The problem with the “continuity” route is that it provides very little room for true improvement and leaves the door wide open for complacency. It also lulls everyone into the harmful line of thinking that everything that went wrong in the last season will get fixed while every good thing will carry over to the new season.
There’s also one more thing that most of us seem to forget: the NBA changes. If you don’t adapt, you get left behind. The Jazz aren’t the only team learning this the hard way. Philadelphia, Boston and Houston are also being taught the same painful lesson. Meanwhile, Toronto finally figured out that its continuity wasn’t getting it anywhere and ditched its coach and brought in Kawhi Leonard — and look where it’s gotten them.
Who gets the blame?
Everybody. This isn’t something that gets put on the shoulders of one or even two players or coaches or general managers. Everyone gets a share of the blame. The players get their share because they aren’t executing. Snyder gets a share for not adjusting properly to the altered NBA landscape, and the front office owns a share for thinking the team was already good enough without more help.
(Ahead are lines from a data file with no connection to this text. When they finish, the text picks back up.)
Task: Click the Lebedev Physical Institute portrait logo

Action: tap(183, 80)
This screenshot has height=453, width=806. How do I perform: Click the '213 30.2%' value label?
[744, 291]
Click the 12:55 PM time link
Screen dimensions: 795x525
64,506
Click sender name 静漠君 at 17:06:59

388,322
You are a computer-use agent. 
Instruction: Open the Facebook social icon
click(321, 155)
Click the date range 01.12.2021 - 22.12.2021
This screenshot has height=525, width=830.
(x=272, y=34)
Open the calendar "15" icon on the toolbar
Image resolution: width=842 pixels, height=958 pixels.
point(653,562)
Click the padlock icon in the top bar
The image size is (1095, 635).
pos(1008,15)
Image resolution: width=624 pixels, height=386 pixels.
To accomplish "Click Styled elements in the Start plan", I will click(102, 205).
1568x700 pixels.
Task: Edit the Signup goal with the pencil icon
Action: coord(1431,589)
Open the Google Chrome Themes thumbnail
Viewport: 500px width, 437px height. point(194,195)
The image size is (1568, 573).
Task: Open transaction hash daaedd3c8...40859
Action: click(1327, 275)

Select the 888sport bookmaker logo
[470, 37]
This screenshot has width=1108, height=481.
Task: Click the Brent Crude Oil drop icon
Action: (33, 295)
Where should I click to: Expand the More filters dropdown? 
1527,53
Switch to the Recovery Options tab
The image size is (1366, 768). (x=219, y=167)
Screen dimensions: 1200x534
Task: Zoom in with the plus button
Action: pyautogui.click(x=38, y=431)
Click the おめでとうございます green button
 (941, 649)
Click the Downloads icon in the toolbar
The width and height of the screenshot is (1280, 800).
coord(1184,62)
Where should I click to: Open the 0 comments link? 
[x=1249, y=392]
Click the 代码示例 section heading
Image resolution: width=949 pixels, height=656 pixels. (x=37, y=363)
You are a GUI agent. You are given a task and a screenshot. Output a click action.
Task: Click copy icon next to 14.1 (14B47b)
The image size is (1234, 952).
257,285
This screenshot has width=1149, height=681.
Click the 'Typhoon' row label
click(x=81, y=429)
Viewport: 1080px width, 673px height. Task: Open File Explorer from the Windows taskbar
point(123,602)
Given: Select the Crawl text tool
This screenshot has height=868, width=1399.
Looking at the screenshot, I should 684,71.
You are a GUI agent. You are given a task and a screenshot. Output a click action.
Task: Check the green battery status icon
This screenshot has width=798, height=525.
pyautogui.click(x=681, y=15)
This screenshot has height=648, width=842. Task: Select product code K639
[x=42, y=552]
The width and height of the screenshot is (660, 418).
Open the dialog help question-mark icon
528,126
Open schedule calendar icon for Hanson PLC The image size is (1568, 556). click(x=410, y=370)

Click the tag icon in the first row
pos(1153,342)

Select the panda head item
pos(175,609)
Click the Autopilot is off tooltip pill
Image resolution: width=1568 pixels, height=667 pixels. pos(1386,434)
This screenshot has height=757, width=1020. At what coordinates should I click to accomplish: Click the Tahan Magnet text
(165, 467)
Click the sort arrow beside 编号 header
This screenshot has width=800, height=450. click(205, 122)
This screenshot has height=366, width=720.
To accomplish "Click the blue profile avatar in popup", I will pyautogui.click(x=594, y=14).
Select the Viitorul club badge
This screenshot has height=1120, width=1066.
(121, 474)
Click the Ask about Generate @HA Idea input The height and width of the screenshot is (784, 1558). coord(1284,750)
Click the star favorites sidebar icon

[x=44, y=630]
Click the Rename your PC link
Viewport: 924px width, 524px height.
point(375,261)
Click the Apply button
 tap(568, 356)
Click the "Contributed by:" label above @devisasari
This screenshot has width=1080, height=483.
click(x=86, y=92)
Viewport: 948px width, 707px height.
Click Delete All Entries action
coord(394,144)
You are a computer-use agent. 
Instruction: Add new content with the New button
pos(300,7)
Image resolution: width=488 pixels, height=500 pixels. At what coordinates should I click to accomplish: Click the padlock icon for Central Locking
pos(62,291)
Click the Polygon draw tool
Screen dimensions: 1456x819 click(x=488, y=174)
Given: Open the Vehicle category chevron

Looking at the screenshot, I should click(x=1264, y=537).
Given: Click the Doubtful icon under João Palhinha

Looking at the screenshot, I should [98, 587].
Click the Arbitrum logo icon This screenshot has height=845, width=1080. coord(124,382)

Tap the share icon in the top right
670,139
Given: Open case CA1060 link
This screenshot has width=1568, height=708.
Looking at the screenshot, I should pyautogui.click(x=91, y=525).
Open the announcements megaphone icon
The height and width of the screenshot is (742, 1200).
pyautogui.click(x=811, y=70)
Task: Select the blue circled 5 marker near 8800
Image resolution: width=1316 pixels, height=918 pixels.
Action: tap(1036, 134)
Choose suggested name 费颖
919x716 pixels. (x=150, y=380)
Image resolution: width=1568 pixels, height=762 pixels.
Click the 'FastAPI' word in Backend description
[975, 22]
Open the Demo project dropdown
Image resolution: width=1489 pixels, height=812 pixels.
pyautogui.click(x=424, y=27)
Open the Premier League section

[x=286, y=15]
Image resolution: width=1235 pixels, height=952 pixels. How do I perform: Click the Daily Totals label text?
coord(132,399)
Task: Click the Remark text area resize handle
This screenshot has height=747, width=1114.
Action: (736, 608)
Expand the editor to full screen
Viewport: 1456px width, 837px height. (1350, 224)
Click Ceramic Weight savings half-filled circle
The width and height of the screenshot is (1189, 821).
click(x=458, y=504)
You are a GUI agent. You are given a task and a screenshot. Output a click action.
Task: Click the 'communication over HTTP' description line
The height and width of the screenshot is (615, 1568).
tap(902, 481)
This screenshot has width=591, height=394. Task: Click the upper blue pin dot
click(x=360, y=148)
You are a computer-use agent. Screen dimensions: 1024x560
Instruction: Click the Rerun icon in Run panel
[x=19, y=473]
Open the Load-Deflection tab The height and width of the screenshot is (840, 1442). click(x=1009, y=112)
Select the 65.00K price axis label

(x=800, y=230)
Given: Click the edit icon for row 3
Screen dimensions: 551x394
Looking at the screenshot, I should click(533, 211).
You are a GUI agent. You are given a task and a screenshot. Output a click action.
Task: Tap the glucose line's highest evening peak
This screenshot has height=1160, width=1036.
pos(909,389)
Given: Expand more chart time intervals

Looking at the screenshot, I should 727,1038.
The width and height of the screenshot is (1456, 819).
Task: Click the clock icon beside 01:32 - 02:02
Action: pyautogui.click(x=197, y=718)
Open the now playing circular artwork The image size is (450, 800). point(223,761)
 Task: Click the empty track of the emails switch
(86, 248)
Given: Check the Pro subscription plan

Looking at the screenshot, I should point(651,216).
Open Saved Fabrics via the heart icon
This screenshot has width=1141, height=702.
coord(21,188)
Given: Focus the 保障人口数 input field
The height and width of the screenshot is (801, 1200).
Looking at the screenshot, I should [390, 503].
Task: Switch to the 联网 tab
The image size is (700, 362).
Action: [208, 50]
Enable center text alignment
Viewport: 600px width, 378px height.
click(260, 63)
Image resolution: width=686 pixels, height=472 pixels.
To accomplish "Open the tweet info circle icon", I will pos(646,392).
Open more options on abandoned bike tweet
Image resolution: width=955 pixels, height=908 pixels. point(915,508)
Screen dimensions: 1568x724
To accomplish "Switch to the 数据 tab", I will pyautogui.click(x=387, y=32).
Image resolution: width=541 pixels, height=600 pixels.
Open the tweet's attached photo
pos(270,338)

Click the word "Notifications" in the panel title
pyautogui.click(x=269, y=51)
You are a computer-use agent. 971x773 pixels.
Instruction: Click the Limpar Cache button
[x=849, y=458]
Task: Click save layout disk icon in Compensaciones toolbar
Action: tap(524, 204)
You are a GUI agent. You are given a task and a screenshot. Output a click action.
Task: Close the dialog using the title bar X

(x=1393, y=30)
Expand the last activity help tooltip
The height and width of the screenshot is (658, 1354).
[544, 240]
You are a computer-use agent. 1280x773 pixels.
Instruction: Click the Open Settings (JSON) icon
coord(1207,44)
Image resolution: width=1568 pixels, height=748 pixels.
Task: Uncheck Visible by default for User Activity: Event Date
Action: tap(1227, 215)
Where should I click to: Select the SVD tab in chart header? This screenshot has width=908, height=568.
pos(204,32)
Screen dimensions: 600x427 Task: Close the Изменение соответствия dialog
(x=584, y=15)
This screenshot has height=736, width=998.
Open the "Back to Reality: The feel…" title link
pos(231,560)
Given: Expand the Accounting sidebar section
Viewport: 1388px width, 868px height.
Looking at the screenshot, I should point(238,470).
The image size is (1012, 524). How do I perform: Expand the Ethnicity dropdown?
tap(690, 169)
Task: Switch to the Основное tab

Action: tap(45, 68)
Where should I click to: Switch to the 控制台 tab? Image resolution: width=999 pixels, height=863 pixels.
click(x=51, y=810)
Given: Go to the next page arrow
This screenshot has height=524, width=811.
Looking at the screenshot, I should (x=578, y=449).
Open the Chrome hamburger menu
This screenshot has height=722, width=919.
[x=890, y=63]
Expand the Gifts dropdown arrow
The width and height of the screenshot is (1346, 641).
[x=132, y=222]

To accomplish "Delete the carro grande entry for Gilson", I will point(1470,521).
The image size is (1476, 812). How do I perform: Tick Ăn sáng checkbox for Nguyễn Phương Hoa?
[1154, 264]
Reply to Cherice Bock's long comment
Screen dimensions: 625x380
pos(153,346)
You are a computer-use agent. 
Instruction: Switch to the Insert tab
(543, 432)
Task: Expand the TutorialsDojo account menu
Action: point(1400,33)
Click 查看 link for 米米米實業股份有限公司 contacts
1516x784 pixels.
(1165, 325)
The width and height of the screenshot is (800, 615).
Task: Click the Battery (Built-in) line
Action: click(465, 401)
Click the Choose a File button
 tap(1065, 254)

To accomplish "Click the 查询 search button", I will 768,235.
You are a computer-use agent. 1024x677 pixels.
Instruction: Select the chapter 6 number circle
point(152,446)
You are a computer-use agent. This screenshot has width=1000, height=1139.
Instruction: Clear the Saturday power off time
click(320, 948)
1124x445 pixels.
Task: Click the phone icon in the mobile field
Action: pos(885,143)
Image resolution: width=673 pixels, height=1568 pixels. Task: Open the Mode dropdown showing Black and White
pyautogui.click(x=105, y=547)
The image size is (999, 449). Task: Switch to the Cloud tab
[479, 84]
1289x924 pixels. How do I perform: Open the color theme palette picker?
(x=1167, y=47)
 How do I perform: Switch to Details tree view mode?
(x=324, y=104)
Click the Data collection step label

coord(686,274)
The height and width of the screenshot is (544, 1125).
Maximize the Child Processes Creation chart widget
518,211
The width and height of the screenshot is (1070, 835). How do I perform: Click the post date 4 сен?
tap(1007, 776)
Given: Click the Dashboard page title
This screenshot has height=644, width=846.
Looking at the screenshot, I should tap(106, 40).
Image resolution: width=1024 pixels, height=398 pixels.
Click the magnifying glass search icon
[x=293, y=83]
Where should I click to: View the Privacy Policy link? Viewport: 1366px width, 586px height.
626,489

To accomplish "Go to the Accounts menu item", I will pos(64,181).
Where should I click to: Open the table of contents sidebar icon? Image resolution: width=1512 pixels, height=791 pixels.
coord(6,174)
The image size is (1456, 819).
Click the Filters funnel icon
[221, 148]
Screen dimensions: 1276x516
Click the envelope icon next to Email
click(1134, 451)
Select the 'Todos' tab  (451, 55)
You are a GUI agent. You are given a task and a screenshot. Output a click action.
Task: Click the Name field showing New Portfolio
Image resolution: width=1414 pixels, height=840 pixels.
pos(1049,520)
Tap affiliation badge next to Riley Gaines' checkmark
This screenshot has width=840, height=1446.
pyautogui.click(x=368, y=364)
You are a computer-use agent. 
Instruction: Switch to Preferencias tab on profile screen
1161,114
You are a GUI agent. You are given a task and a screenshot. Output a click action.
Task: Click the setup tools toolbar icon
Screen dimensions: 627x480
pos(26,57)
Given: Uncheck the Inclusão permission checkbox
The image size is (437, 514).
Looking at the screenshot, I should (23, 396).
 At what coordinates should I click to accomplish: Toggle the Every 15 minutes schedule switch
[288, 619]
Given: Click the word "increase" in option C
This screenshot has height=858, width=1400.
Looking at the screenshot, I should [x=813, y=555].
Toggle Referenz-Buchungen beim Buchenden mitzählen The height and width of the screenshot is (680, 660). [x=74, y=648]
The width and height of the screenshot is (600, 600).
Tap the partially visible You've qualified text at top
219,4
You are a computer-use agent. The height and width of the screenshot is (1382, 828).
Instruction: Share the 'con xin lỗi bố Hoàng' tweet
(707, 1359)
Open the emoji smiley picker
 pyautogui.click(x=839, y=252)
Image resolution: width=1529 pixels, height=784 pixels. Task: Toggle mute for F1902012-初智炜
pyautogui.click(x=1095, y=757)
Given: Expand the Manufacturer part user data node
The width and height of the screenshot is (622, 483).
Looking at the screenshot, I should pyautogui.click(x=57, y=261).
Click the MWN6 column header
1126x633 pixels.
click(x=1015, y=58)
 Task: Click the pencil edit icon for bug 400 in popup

With this discussion of blame, though, it’s important to note that this poor start or the underwhelming 2015-16 season does not mean that the players, coaches, front office personal, etc. are bad and/or deserve to lose their job. For every right decision on the path to building a championship team there are 10 wrong paths, and sometimes you can only pick the right path by pure, blind luck. As for the players and coaches, well, the saying “nobody’s perfect” comes to mind.
What happens now?
The Jazz have to adapt. Even if Utah were to correct its current course back to what it managed to do late last season (which is still very possible given how much of the season is left), the team would still fall well short of the ultimate goal.
Perhaps Lindsey knows this and is playing the long game, waiting for the offseason. After all, a couple of well-timed free agent scores and a solid draft pick can do wonders for a franchise like the Utah Jazz. Maybe this past offseason just wasn’t the right time and the best potential pick-ups will become available in the next round of free agency. But if Lindsey and Snyder intend to ride the present iteration of Jazz as long as possibly, it will only end poorly.
I’m not saying there has to be a huge shake-up like a blockbuster trade or major free agent signing. Just look at some of Utah’s recent good moves like signing George Hill and Joe Johnson, drafting Donovan Mitchell, and trading Rodney Hood for Jae Crowder.
These minor moves had significantly positive impacts for the team. None of those moves upset the “balance” or “chemistry” of the team. They were smart basketball decisions that made the team better.
Along with personnel changes, there has to be a change in mentality. One of my biggest fears going into the season was that Utah would lose the massive chip on its shoulder it had all of last season. The whole team took it personally that the league was ignoring them and assumed they wouldn’t make the playoffs. The Jazz had bulletin board material all year long.
In the absence of league-wide skepticism of the Jazz, the team no longer has the same underdog mentality and have instead adapted the entitlement attitude which might be the worst thing for a team that lacks the upper-tier talent of teams like the Warriors who can actually justify their entitlement.
Hopefully losing by 50 points and starting the season 7-7 humbled the Jazz and taught them something, and hopefully they actually do something about it or this is going to be a long season.